The witness testified that he took cover behind one of the cars to protect himself from the thrown rocks as well as other threats. He made it clear that the slang phrase “if you want a fight, let’s go to a soccer match” that he mentioned earlier was not said in the context of a negotiation. He stated that he did not paint over another political party’s slogan. He pointed out that Pantazis was giving the orders. The witness also specified that he saw the assailants when they were 10-15 feet away. That the assailants did not attack outright, because they first wanted to insult and humiliate him and his comrades. They wanted to kill more people apart from Poulikogiannis, but they couldn’t kill all 15 of them, and so they focused on him. From where he was standing he couldn’t see who had hit Poulikogiannis. Poulikogiannis got on the ambulance supported by his comrades, and he wasn’t talking on his cellphone. The residents of the surrounding area were outraged by the incident. The witness testified alone during the preliminary phase.

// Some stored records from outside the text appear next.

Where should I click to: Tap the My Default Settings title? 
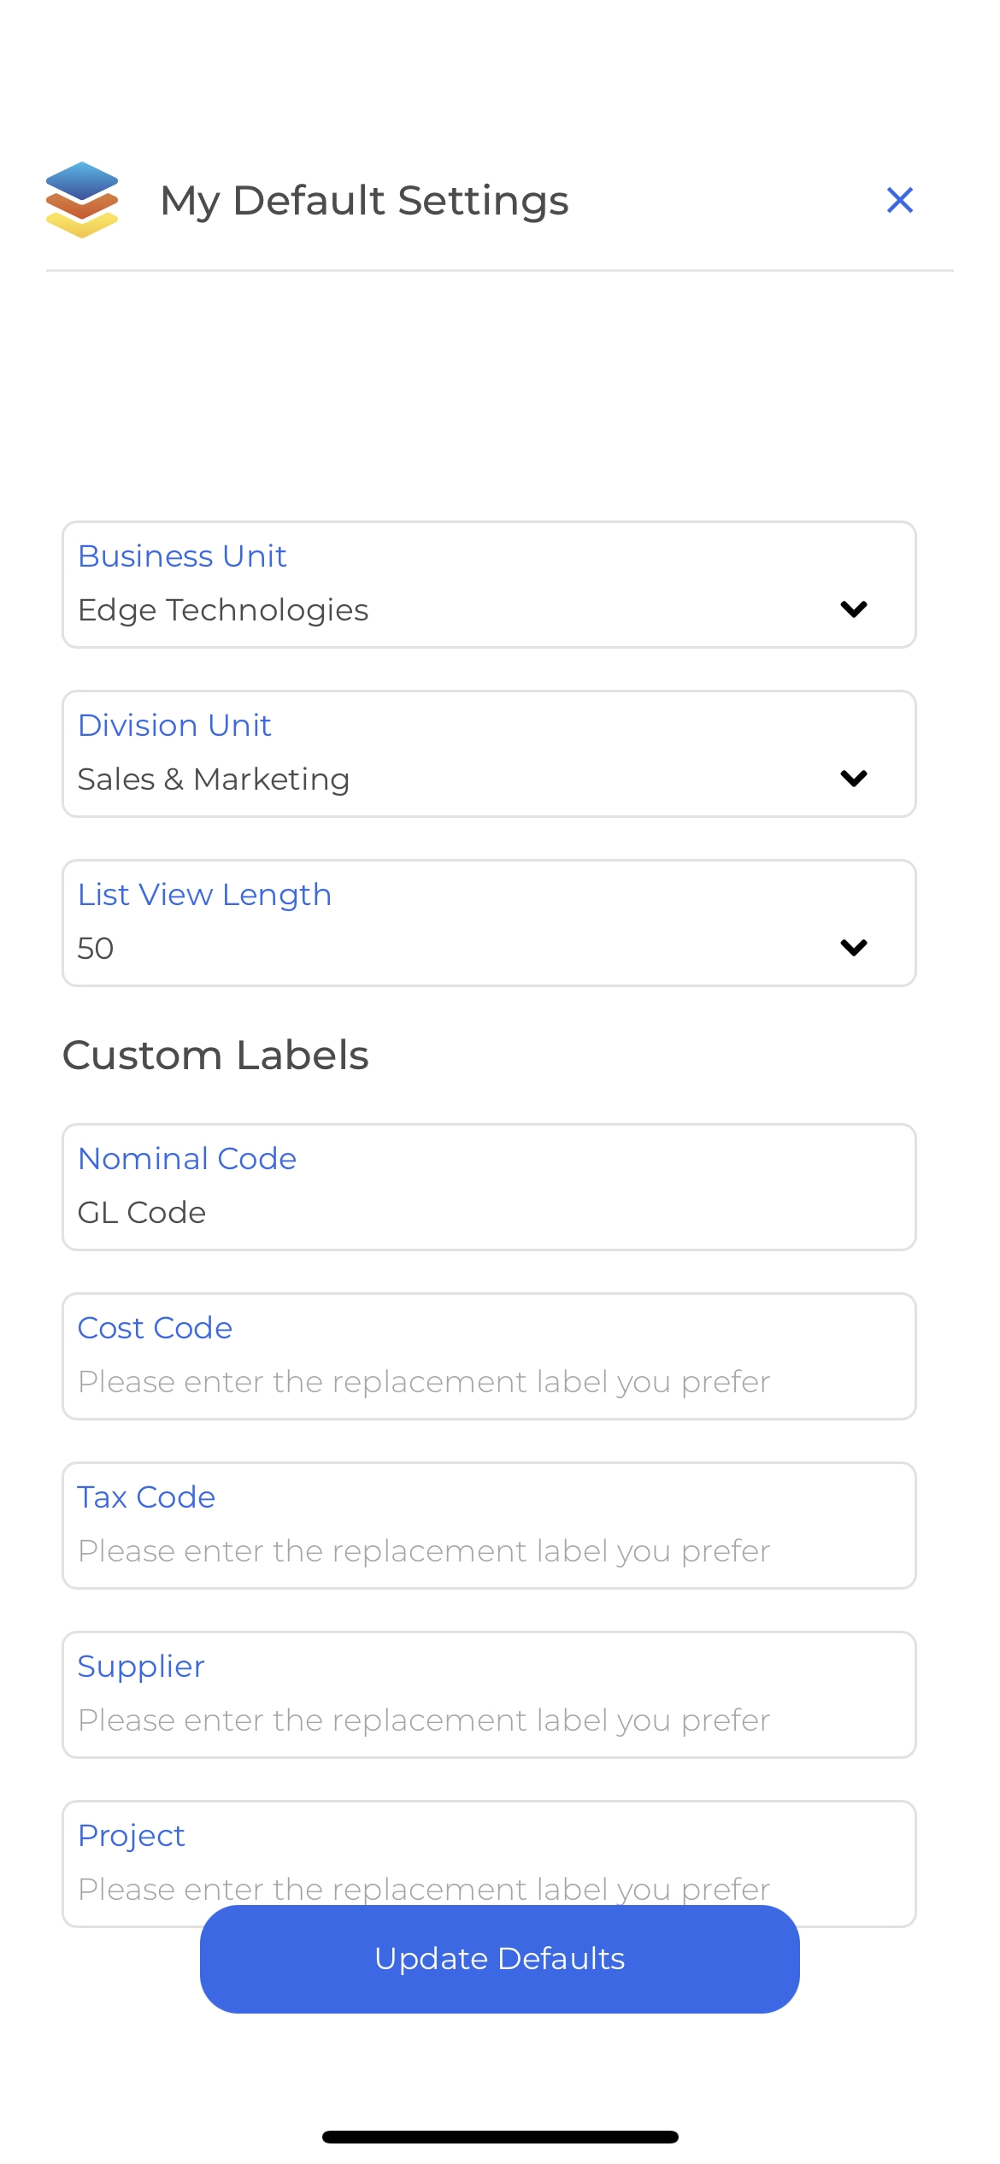pos(365,201)
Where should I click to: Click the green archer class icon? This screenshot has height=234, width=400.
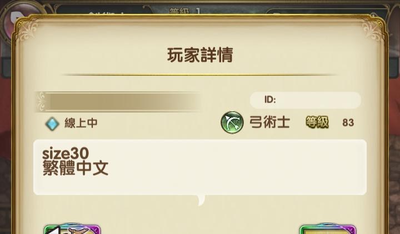(x=232, y=123)
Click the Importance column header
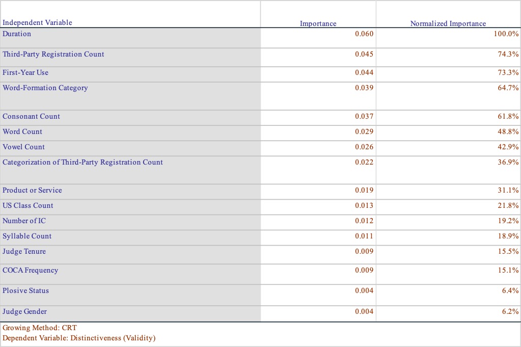Screen dimensions: 521x347 318,23
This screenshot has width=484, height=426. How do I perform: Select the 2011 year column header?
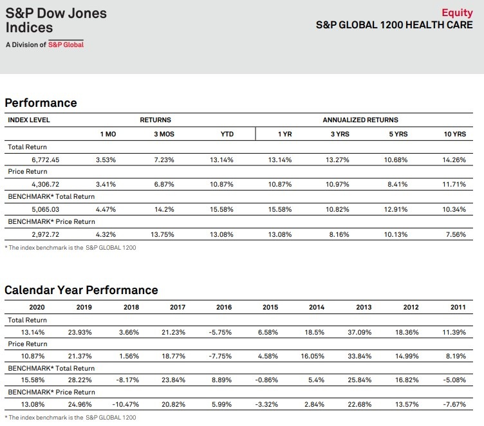(458, 307)
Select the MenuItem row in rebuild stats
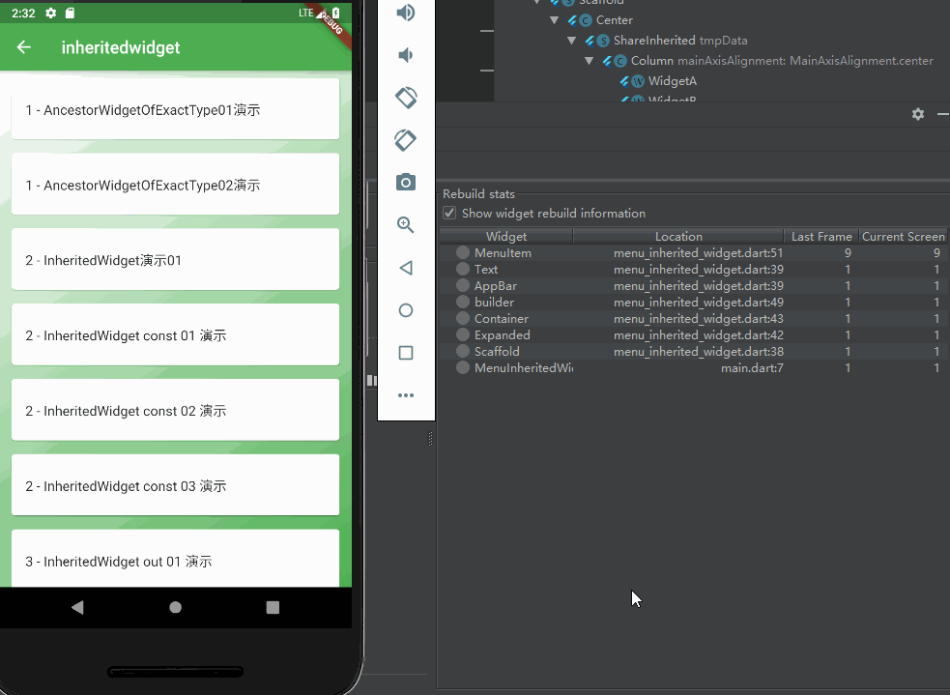This screenshot has height=695, width=950. [x=693, y=252]
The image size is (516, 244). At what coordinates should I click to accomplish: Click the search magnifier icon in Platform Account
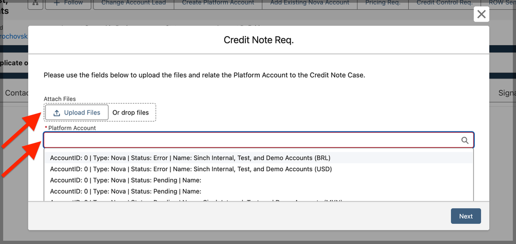coord(465,140)
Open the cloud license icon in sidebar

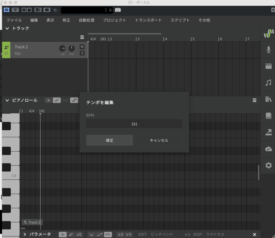(268, 149)
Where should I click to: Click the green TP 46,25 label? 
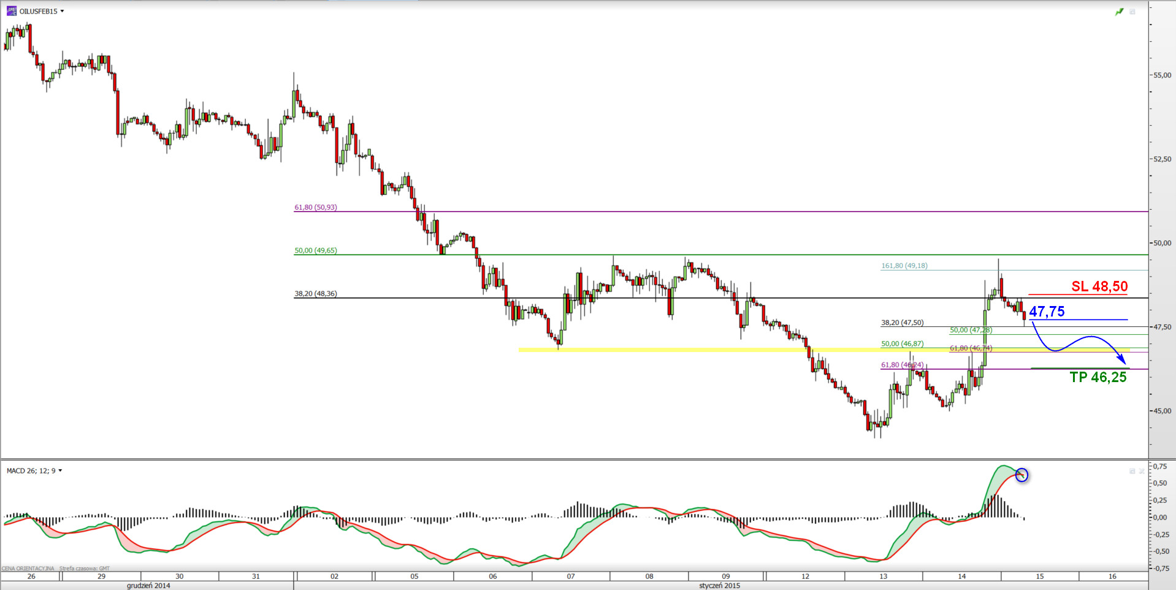[1098, 377]
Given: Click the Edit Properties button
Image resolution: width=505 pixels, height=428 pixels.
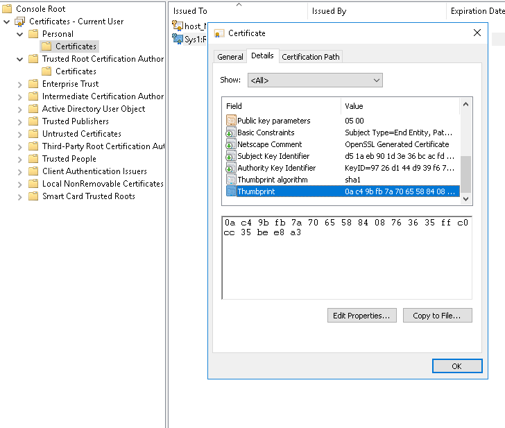Looking at the screenshot, I should [x=361, y=316].
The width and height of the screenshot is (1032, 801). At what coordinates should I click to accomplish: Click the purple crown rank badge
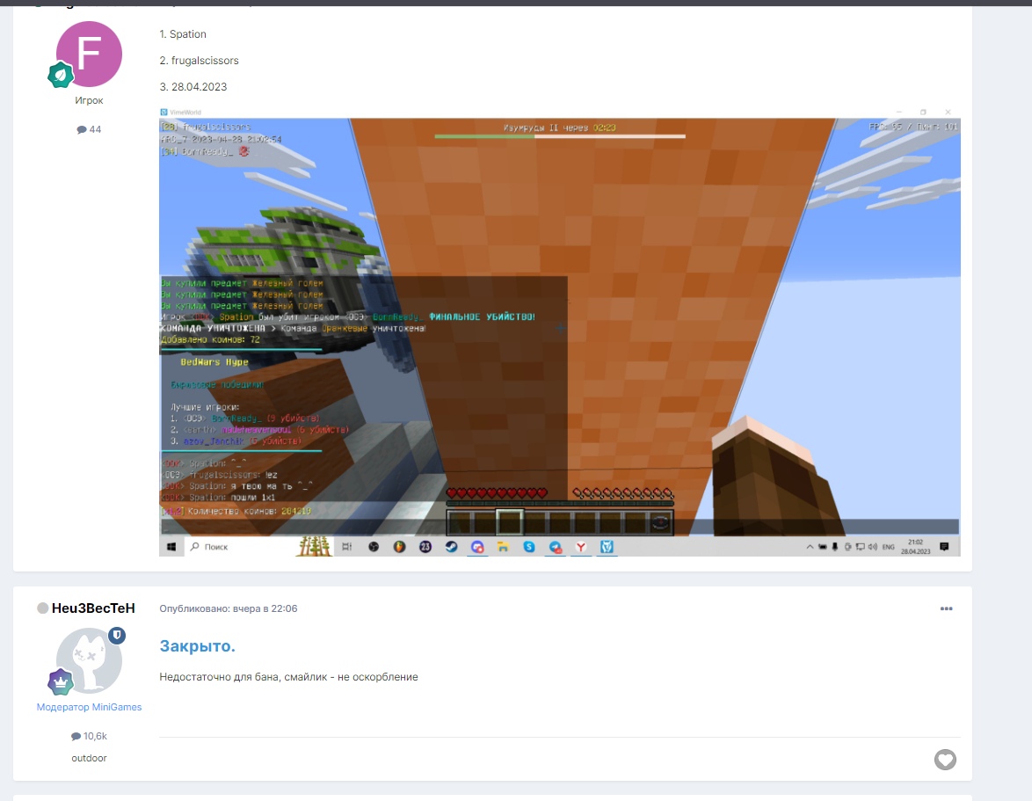tap(60, 682)

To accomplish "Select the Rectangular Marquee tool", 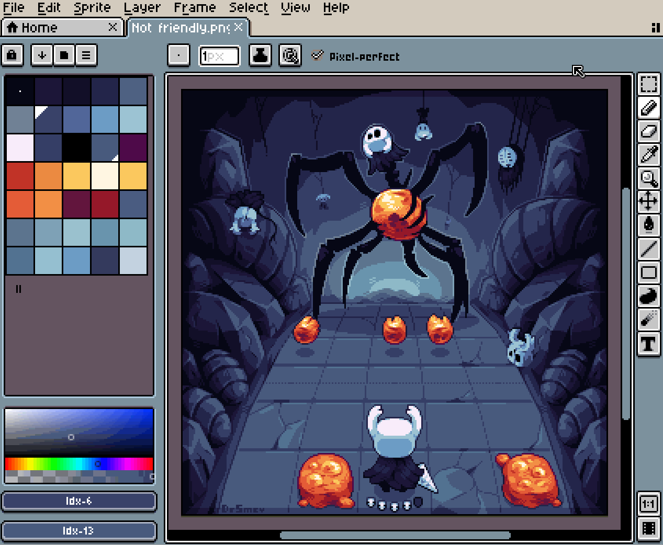I will click(648, 84).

Responding to a question by defense counsel Michalolias (N.) about whether the witness’s union would help the S/Y workers that belonged to the Golden Dawn union with labor matters, the witness testified that “We would try. Whether we would succeed is another matter altogether. In the past we have helped Chatzidakis.” He explained that he referenced articles from media other than the ones controlled by KKE, in order to not give the impression that he only supports the media of his own party.

The witness stated that despite the fact that he does not appear as a plaintiff in the case in question, in his preliminary testimony he stated that he wishes that the perpetrators be prosecuted in a court of law because acts such as these must be punished, no matter who they target.

At this point the presiding judge adjourned for Tuesday, January 17th, 2017 (when witness I. Pountidis is expected to testify before the court).